Assistant United States Trade Representative for China Affairs Claire Reade

Testimony Before The Congressional-Executive Commission on China
Washington, DC
December 13, 2011

*As Prepared For Delivery*

“Chairman Smith, Chairman Brown and members of the Commission, I appreciate the opportunity to testify today on issues surrounding the U.S.-China trade relationship and, in particular, China’s efforts to fulfill the commitments that it made upon joining the World Trade Organization (WTO) ten years ago. This is a subject of considerable importance and a matter of great priority for the Administration and the United States Trade Representative (USTR) Ron Kirk.

“I would like to begin my testimony with USTR’s assessment of China's first ten years of WTO membership, followed by a discussion of some specific areas of ongoing concern.

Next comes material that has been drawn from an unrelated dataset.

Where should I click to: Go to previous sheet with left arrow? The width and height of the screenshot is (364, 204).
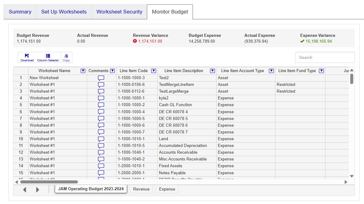click(x=25, y=190)
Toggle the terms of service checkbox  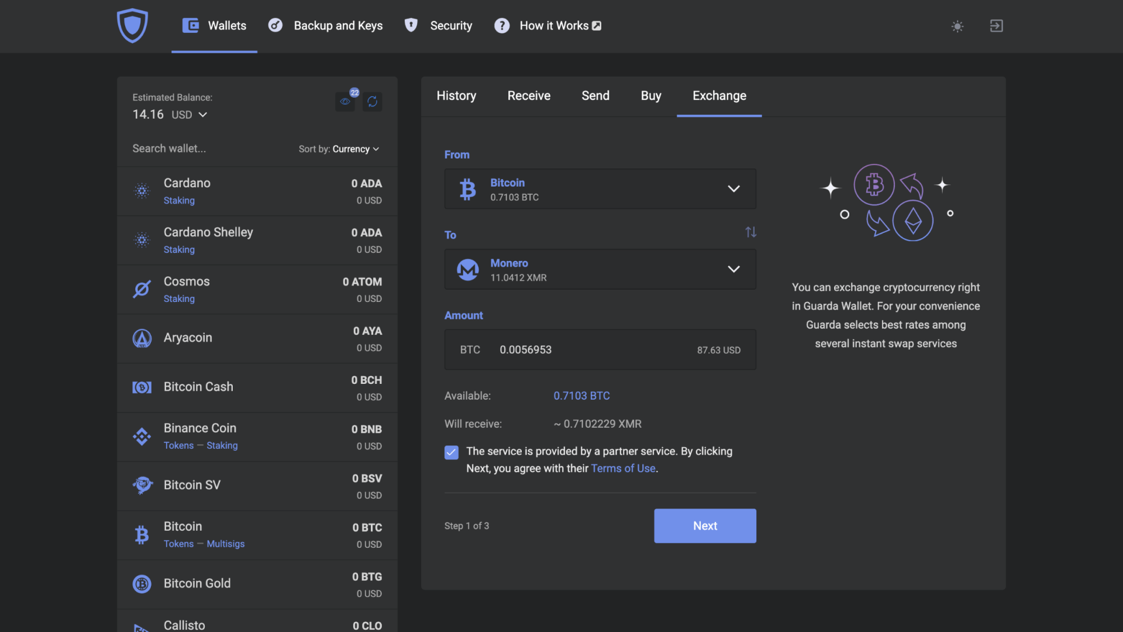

I will then address the impact of China’s WTO membership on the rule of law in China, with an emphasis on the issue of transparency. Finally, I will share my observations about what China’s future participation in the WTO might look like.

“When China acceded to the World Trade Organization on December 11, 2001, the terms of its accession called for China to implement numerous specific commitments over time, with almost all of its commitments to be phased in completely within five years. Following China’s accession, Chinese leaders took many impressive steps to implement a set of sweeping reforms in order to meet these commitments. China reduced tariffs, eliminated many non-tariff barriers that denied national treatment and market access for goods and services imported from other WTO members, and made legal improvements in intellectual property protections and in transparency. These steps unquestionably deepened China’s integration into the international trading system, strengthening both China’s rule of law and the economic reforms that China had begun in 1978. Trade and investment also expanded dramatically between China and its many trading partners, including the United States. Indeed, this expansion in trade and investment has provided numerous and substantial opportunities for U.S. businesses, workers, farmers and service suppliers, and a wealth of affordable goods for U.S. consumers.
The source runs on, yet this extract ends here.